Leaving Israel to Escape Identity
Feeling disillusioned and powerless, Yoni left Israel and traveled to Scotland. He imagined he could start fresh, free from labels and expectations.
“I felt like a free man. I felt no one knew who I was. I was basically starting life from scratch.”
But everywhere he went, someone asked the same question.
“Tell me, are you Jewish?”
“That was the last thing on earth I wanted anyone to ask me about.”
He later reflected on the teaching of Chazal: Whoever flees from honor, honor pursues him. “I feel that whoever runs from Israel, from his identity, his identity runs after him.”
Searching for Truth Everywhere
In Scotland, Yoni found himself debating people of other faiths. Again and again, he was forced to confront questions about Judaism that he could not answer.
“I realized not only could I not answer them. Sometimes they knew even more than I did.”
He had studied Greek and Roman mythology and many world philosophies. Yet he barely knew his own heritage.
“How can a person reject his own identity and want to adopt other identities when he doesn’t even know where he came from?”

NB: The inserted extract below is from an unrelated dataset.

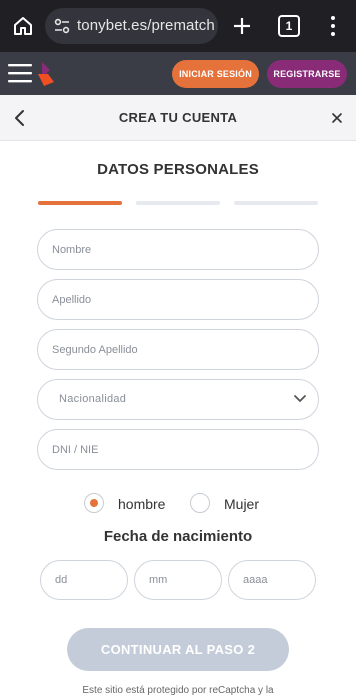  I want to click on radio-selected-dot, so click(94, 503).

He began studying Judaism alongside Islam, Christianity, Buddhism, Mormonism, and Hinduism. What surprised him was that many of the beautiful ideas he encountered elsewhere had roots in Judaism.

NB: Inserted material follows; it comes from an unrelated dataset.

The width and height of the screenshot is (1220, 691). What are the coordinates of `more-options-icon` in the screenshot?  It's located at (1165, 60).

The Monastery That Changed Everything
His search eventually led him to a Buddhist monastery.
Even there, something inside him resisted bowing to statues or reciting mantras. Instead, he remembered a phrase his older brother, who had become observant years earlier, had taught him: Shema Yisrael.
In the monastery library, among shelves of idolatrous texts, he found a Hebrew Tanach.
He began reading intensely.
One early morning, the abbot saw him studying and asked, “What are you sitting here reading all day?”
“I’m reading my people’s book, their story. Mine.”
The abbot asked, “Tell me, are you Jewish?”
This time, he did not hesitate.
“Yes, I’m Jewish.”
“So what are you doing here at all?”
In that moment, he realized the contradiction. A Jewish man, in a Tibetan Buddhist monastery in Scotland, learning Torah.
He left the monastery soon after.
Discovering the Power of Torah
On his journey home, he encountered public debates between religious preachers. He found himself answering their arguments.
“The little I knew was strong enough to refute the unfounded arguments of seasoned preachers.”
That realization gave him tremendous strength.
Back in Israel, he began learning seriously at Ohr Somayach. The process was gradual, with questions, setbacks, and renewed commitment.
Friends thought he had lost his mind when he refused to go out on Friday night. Yet some of those same friends later began learning Torah themselves.
Today, Rabbi Yonatan Gal Ad lectures worldwide. He translated nine of Rabbi Arush’s books into Spanish and has reached millions through online lectures. He is also a personal coach and couples counselor, bringing Torah wisdom into everyday life.
Through Hidabroot’s Home Circles program, he even shares his life story in living rooms across Israel.
“I feel that the Creator of the world gave me a private seminar and invested in me. I want to give back and make it possible for anyone who wants to ask questions about Judaism to get answers, from the heart and with joy.”